ParaKit is named after Apple's CWG-D115 proposal to the AOM's Coding Working Group, entitled "<u>PARA</u>: Probability Adaptation Rate Adjustment for Entropy Coding", where the "<u>Kit</u>" comes from the word toolkit, often referring to a collection of software tools.
---
## 1. Requirements
ParaKit is built on top of the AV2 reference software (AVM), so the requirements include:
- For the compilation of AVM software, it is recommended to install a recent version of `cmake` (e.g., version 3.29 and after).
- For setting up necessary Python packages, it is required to install `Homebrew` (e.g., version 4.3.3 and after).
ParaKit's training is data-driven, so it requires collecting data from AVM coded bitstreams. For this purpose, a sample implementation under the `CONFIG_PARAKIT_COLLECT_DATA` macro (disabled by default) is provided to allow developers to collect data for a selection of contexts.
[Section 5](#5-data-collection-guidelines-for-modifying-avm) below provides some instructions on how to modify the ParaKit-AVM codebase to collect data for the context(s) of interest.

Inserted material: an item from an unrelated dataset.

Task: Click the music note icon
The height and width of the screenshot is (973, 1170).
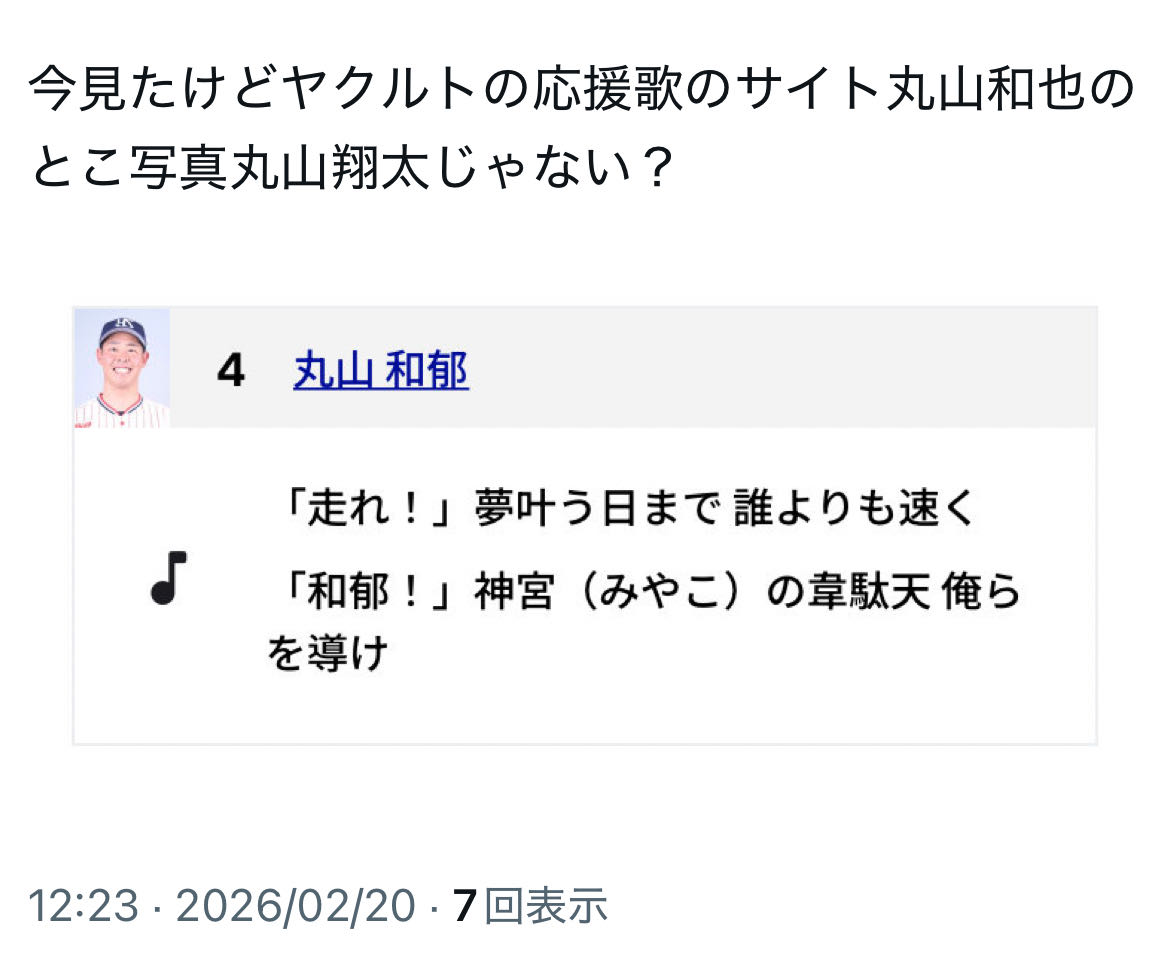Action: tap(169, 577)
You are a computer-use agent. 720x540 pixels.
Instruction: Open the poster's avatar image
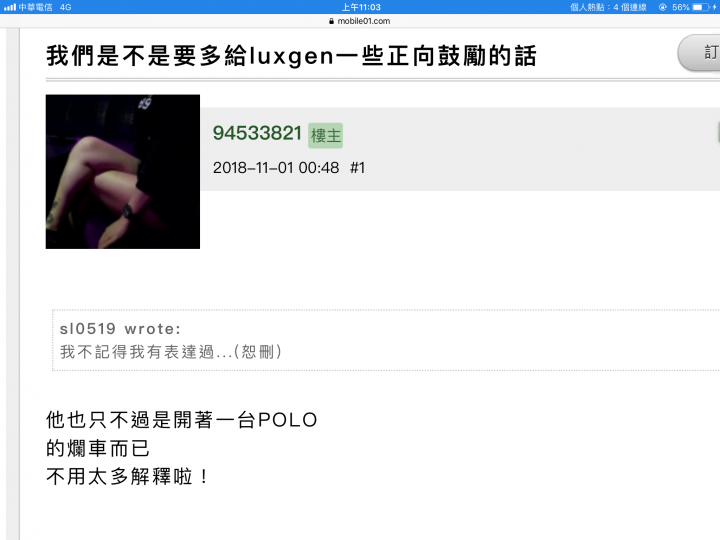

After making necessary modifications to the AVM for data collection, ParaKit has the following two requirements to be able to run training:
1. a binary `aomdec`*, compiled from a version of AVM for data collection, and
2. compatible AVM bitstreams, from which the data will be collected using `aomdec`.
*Note: `aomdec` needs to be compiled on the same platform that the developer will run ParaKit.
---
## 2. Installation
<b>Step 1:</b> clone AVM and change the directory.
```
git clone https://gitlab.com/AOMediaCodec/avm.git ParaKit-AVM
cd ParaKit-AVM
```
<b>Step 2:</b> change directory to `ParaKit` and run the setup.sh script, which creates a python virtual environment `venv` and installs necessary python packages within `venv`.
```
cd ParaKit
source setup.sh
```
<b>Step 3:</b> compile the AVM decoder by running the following command which will build `aomdec` under ./binaries directory.
```
source setup_decoder.sh
```
Note that `setup_decoder.sh` script is provided for convenience. The user can always copy a valid `aomdec` binary compiled from the AVM codebase by enabling the `CONFIG_PARAKIT_COLLECT_DATA` macro.
Also, make sure that `aomdec` binary under `binaries/` is executable, if not, run the following command.
```
sudo chmod +x ./binaries/aomdec
```
<b>Important note:</b> The sample AVM implementation under the `CONFIG_PARAKIT_COLLECT_DATA` macro can collect data only for `eob_flag_cdf16` and `eob_flag_cdf32` contexts. To support other contexts, the developer needs to replace the binary compiled with the necessary changes to AVM. Please refer to [Section 5](#5-data-collection-guidelines-for-modifying-avm) for more details on modifying the AVM codebase.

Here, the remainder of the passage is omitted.